У большинства из нас – ощущение, что Чехова мы знаем и понимаем. И тем не менее, Чехов скрытен и деликатен. Он не спешит с откровениями, и потому оставляет возможность все новых и новых прочтений. В особенности когда речь идет о последних произведениях, которые писатель, как тургеневская Клара Милич, создавал с "ядом смерти внутри".
С мучительным интересом ищешь в них "окончательные" ответы: что такое жизнь перед лицом смерти – вечный Солярис, воздающий каждому по грехам его, или период трогательного просветления, приоткрывающий какие-то неведомые доселе тайны? Стойкое ощущение полученного, но не до конца понятого послания оставляют шедевры умирающего Чехова, произведения, давно получившие статус хрестоматийных: "В овраге", "Архиерей", "Невеста", "Вишневый сад".
Но вот что настораживает: плохо стыкуется облик жестоко страдающего, исхудавшего и ослабевшего писателя, любящего в одиночестве смотреть на ночное ялтинское море, – как врач он понимал, что дни его сочтены, – с бодрыми призывами героев, агитирующих сломать старую жизнь и приветствующих жизнь новую. "Когда перевернете вашу жизнь, то все изменится. Главное – перевернуть жизнь, а все остальное не нужно" (Саша в "Невесте"). "Прощай, дом! Прощай, старая жизнь!.."; "Здравствуй, новая жизнь!.." (Аня, Трофимов в "Вишневом саде).
Неужели именно это понял он наедине с бескрайним морем и безнадежной болезнью? Он, в чьей судьбе было многое: упорный труд, семья, подвижнический Сахалин, любовь, творчество, успех…
Вот каким запомнил Чехова зимой 1903 года Борис Зайцев: "Мы толпились (на литературном вечере. – Н.Т. ), собирались уже рассаживаться за длиннейшим столом с водками, винами, разными грибками, икрой, балыками, колбасами, когда в дверях показалась Ольга Леонардовна. Под руку она вела Антона Павловича. Как он изменился за три года! В Ялте тоже не был силен, все же спускался в городской сад, пил за столиком красное вино, гулял у моря.
Слабо поздоровавшись, серо-зеленоватый, со впалой грудью, был он посажен в центре этого стола, на котором все не для него. Он почти и не ел, почти не говорил. ‹…› Чехов, молчаливый и полуживой, головой выше всех, сам как-то странно отсутствующий, уже чем-то коснувшийся иного".

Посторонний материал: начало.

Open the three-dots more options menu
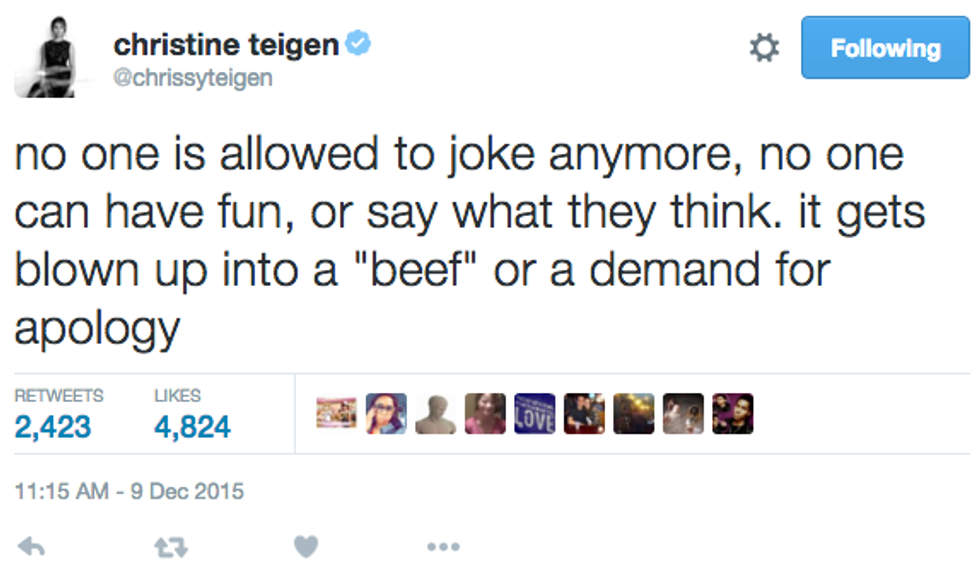This screenshot has width=980, height=569. coord(442,546)
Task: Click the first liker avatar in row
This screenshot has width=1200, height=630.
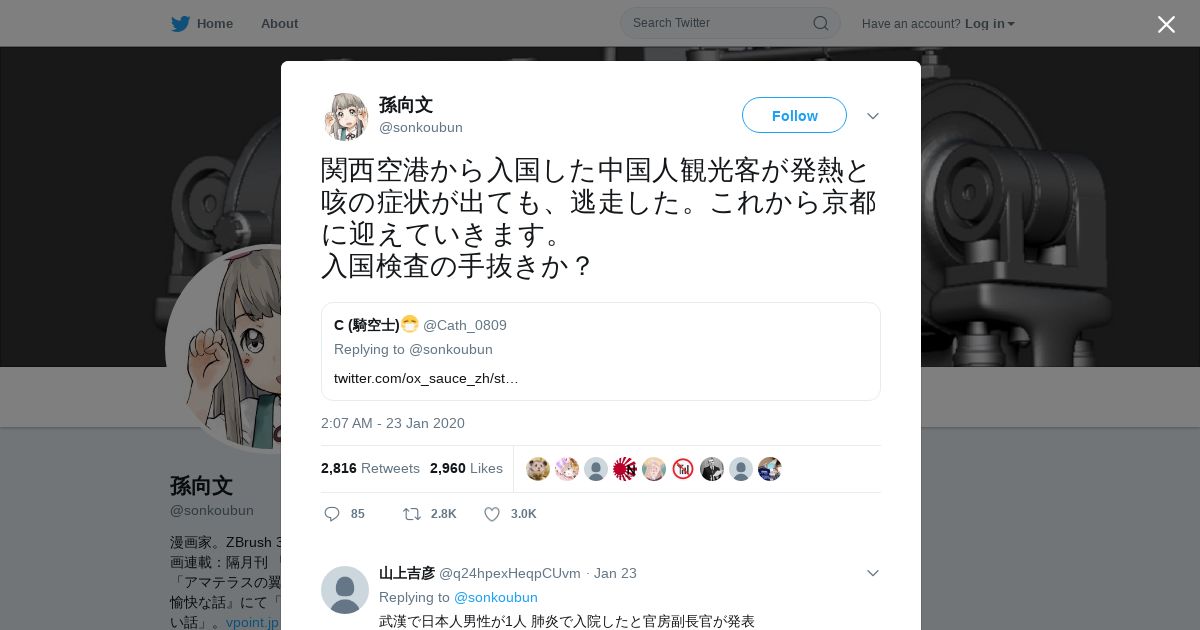Action: [x=538, y=469]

Не может быть, чтобы это "иное", надмирное, не отпечаталось в его произведениях. Ведь то были вещи, которые писал он, превозмогая себя, страдая от кровопотери и одышки, не находя для писаная удобной позы, стремительно уставая и стоически побуждая себя к продолжению работы. Ведь не образцы же художественного совершенства творил умирающий мастер – для него, доживающего свои земные дни, это было и малой заботой, и почти привычным делом.

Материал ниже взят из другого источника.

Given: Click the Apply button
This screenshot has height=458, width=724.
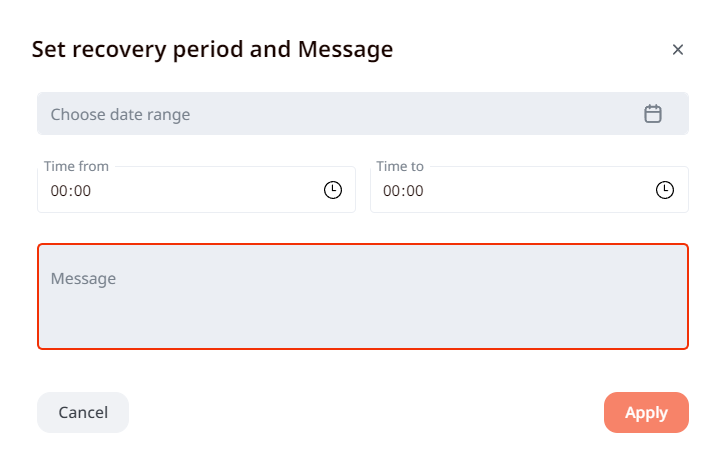Looking at the screenshot, I should coord(646,412).
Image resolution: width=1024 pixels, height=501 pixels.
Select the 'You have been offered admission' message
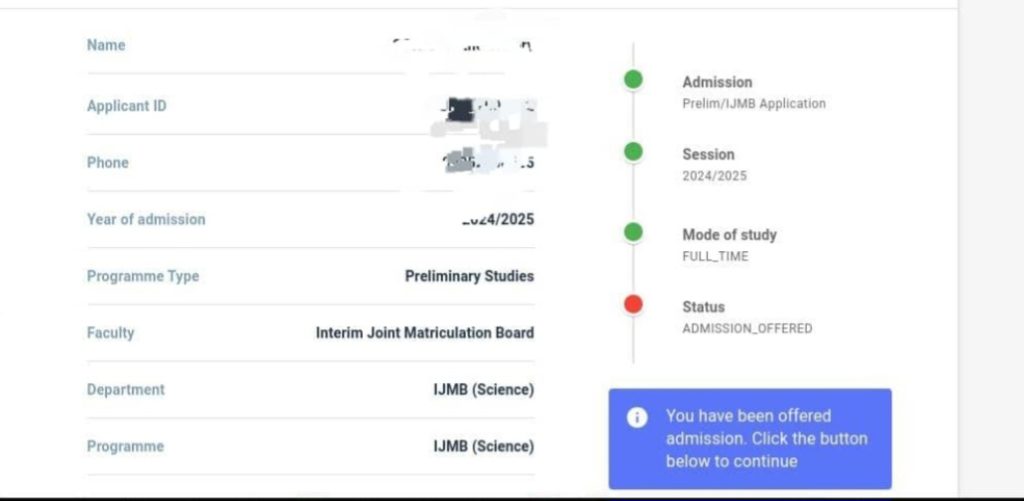(766, 438)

Думается, что именно "иное", "новое", "окончательное" и торопился оставить нам Чехов…
Ощущение, что он живет в полном одиночестве, как будто гуляет по луне, сложилось у Чехова давно. И это несмотря на то, что рядом почти всегда были мать и сестра, родные и друзья, литераторы и театралы. А потом еще и любимая жена. Не было только времени. Оно, как шагреневая кожа, сжималось, вытесняя все, не относящееся к той драме, что свершалась в нем, – драме умирания. И вот уже не старость,
а отдаление; не брошенность, но одиночество; не столько жизнь, сколько боль и слабая надежда.